DATA IMPUTATION FOR BIVARIATE GAMMA-GENERATED DATA USING PREDICTIVE MEAN MATCHING AND RANDOM FOREST METHODS
DOI:
https://doi.org/10.21009/JSA.10103Keywords:
Bivariate Gamma, Mean Absolute Percentage Error, Predictive Mean Matching, Random Forest Imputations, Root Mean Square ErrorAbstract
Missing data is a common problem in data analysis and can reduce the quality and accuracy of research results if not handled properly.

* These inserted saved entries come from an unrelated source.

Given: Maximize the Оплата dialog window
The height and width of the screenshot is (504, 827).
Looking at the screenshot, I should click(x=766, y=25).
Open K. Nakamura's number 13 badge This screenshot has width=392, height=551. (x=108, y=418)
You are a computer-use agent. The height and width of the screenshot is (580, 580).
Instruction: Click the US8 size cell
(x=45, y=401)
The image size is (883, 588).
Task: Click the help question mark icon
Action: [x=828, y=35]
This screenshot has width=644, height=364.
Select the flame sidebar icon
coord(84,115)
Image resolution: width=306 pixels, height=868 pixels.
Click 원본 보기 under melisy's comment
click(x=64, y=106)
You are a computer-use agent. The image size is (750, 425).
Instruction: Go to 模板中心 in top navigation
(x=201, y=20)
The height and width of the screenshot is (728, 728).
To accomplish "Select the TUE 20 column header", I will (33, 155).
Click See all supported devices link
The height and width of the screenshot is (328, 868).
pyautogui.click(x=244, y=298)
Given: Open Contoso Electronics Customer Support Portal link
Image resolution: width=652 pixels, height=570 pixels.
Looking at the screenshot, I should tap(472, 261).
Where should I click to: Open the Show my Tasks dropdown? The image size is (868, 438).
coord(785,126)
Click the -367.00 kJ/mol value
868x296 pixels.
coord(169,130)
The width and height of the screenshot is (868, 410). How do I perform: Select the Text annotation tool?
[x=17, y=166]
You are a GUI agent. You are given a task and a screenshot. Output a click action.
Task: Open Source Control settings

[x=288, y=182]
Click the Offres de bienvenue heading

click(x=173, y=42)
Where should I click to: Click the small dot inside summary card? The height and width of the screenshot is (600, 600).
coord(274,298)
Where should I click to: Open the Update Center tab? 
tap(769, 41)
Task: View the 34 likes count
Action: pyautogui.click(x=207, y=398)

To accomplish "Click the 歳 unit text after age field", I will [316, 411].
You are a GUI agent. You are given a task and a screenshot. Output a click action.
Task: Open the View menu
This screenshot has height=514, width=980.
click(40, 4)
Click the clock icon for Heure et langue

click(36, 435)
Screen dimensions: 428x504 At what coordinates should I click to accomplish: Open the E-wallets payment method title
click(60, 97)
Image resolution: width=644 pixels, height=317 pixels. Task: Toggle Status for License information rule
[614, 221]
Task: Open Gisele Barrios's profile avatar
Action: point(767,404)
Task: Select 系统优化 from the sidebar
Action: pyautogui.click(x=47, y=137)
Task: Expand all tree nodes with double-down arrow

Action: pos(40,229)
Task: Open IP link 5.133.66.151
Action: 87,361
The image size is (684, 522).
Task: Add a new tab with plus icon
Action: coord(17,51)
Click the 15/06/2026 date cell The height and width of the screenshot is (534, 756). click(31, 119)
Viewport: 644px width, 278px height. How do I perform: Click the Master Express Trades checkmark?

This study aims to compare the Predictive Mean Matching (PMM) and Random Forest (RF) imputation methods in handling missing data with missing levels of 5%, 10%, 15%, and 20% using correlation indicators, p-values, and observing the smallest Mean Absolute Percentage Error (MAPE) and Root Mean Square Error (RMSE) values. The results show that both methods differ at each level of missing data. At 5% missing data, both methods show significant differences to the original data with a p-value smaller than α = 0.05, but the RF method produces smaller MAPE and RMSE values than PMM. At 10% missing data, the PMM method still shows significant differences to the original data, while the RF method does not. At 15% missing data, the PMM method showed results that were not significantly different from the original data and had smaller MAPE and RMSE values than RF. Meanwhile, at 20% missing data, the RF method produced the highest correlation value of 0.7788 compared to PMM at 0.7638. In general, the results of the study indicate that the greater the proportion of missing data, the imputation error rate also tends to increase. Therefore, the selection of imputation methods needs to be adjusted to the characteristics and proportion of missing data to obtain optimal imputation results.